The financial crisis was obviously better for the rental housing market than it was for the purchase market but the health of the former appears to be continuing well into the recovery.  Frank Nothaft, who is now chief economist for CoreLogic after years in that position with Freddie Mac, calls the outcome of the recession, "A vibrant rental market."

Writing in CoreLogic's Insights blog, Nothaft says apartment vacancy rates are at their lowest levels since the 1980s, multifamily rental construction is the healthiest in more than 25 years, rents are up, and the property values of apartment buildings are at or above their prior peaks.

But he points out that traditional high-rise apartment buildings are not the entire picture; in fact they provide only 42 percent of the rental market.  Two-to-four unit buildings provide 18 percent but the foreclosure crisis created both a supply of and demand for single-family rentals.  Investors swarmed to buy distressed properties and turn them into rentals - some 3 million single family detached homes, many once owner occupied, became rentals between 2006 and 2013, an increase of 32 percent.  Single family homes now comprise 40 percent of the rental stock.  Many of these homes are now occupied by households who exited homeownership as a result of foreclosures, short sales, and bankruptcies.
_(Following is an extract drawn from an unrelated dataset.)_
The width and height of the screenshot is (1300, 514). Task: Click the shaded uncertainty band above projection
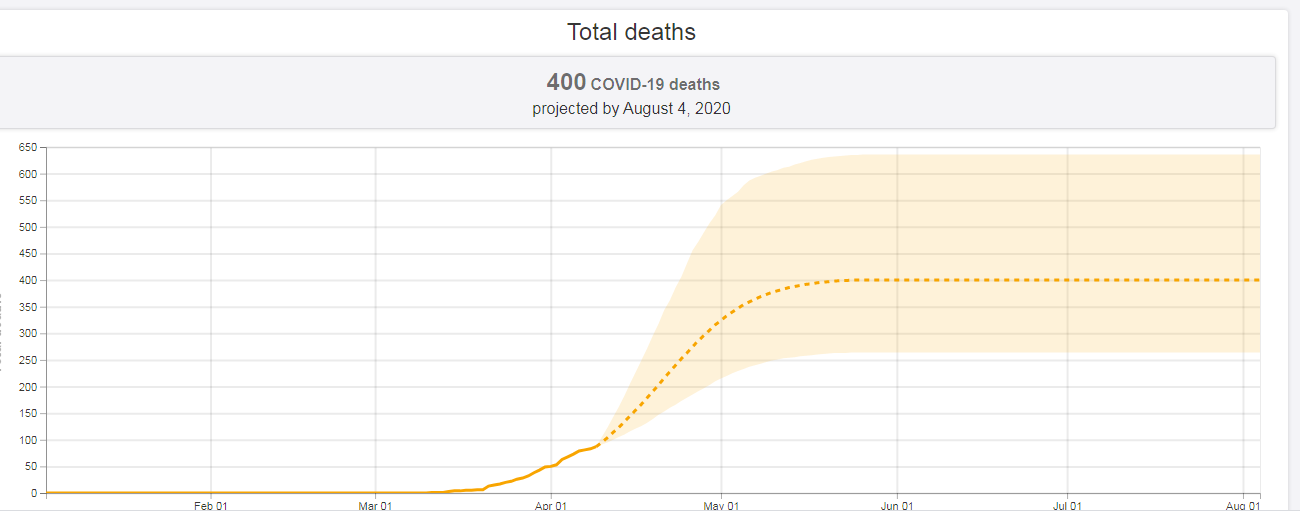click(x=1000, y=215)
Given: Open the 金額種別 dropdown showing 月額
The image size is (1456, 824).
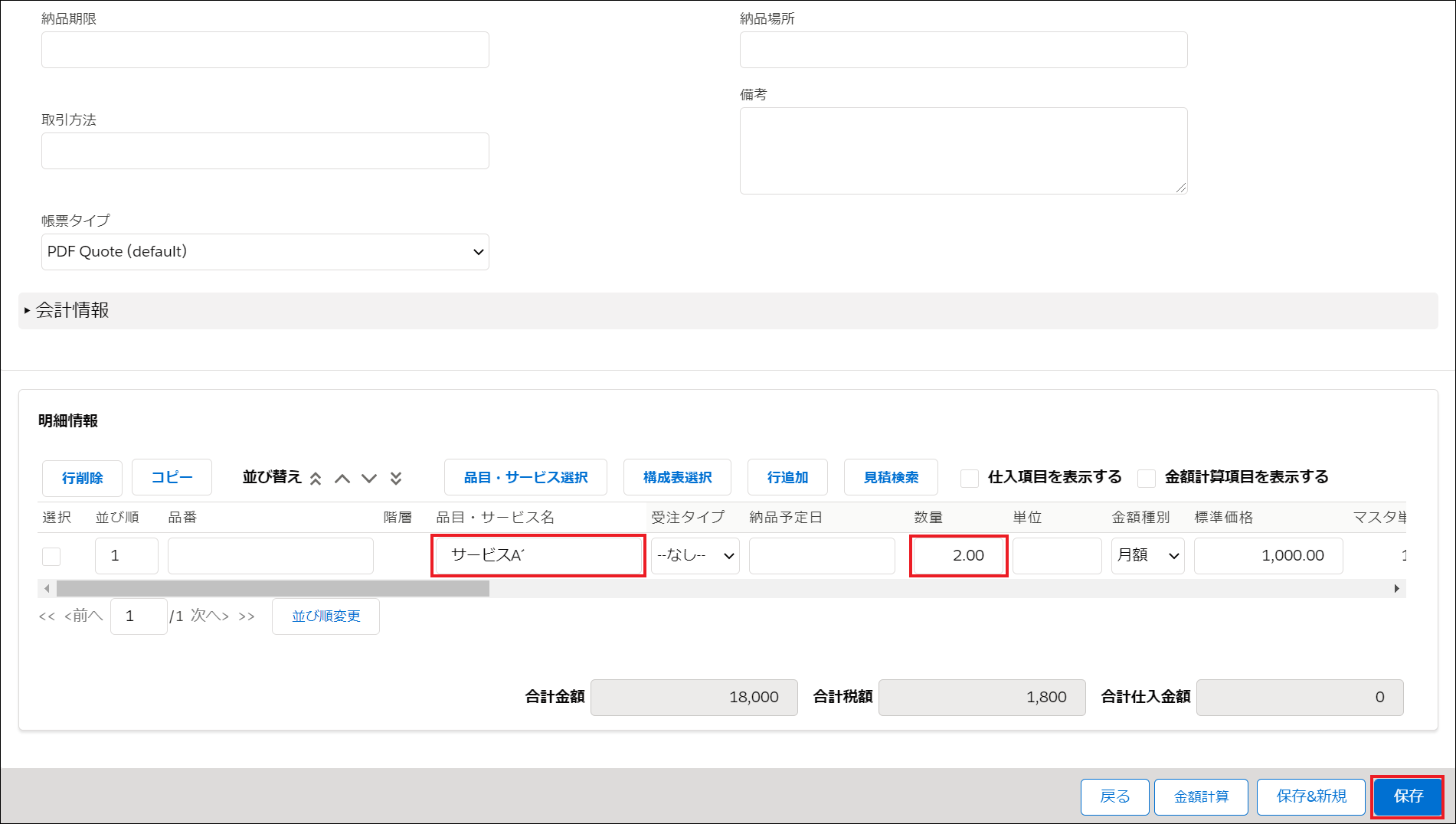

The increase in single family rentals is most dramatic in those metropolitan areas hardest hit by the housing crisis.  Phoenix and Las Vegas saw single family rental units nearly double between 2006 and 2013.  Other larger cities saw smaller percentage increases but still had huge numbers of these rentals added.  Nothaft cites Dallas and Atlanta, each of which added 100,000 units.

 

 

Strong demand for rental houses, not only from displaced homeowners but from millennials who have finally begun to form households,  has also translated into rent increases, especially in markets with strong employment growth and that have attracted younger households.  Single family rents have increased by more than 10 percent in some West Coast cities over the past year, making cities like San Francisco and Seattle even less affordable.  Nationally a three-bedroom home has seen a 4 percent rise in rent - well above overall inflation.  Rents, of course, are stagnant or have declined in some areas such as long-suffering Detroit where the median rent for a three-bedroom home is down 4 percent over the past year.

 

 

Nothaft sees this robust pattern for rentals continuing for a while.  Millennials are expected to rent their first homes as they increasingly form households which may initially affect primarily apartment rentals but as millennials also begin to form families it could shore up continued demand for single-family rental homes as well.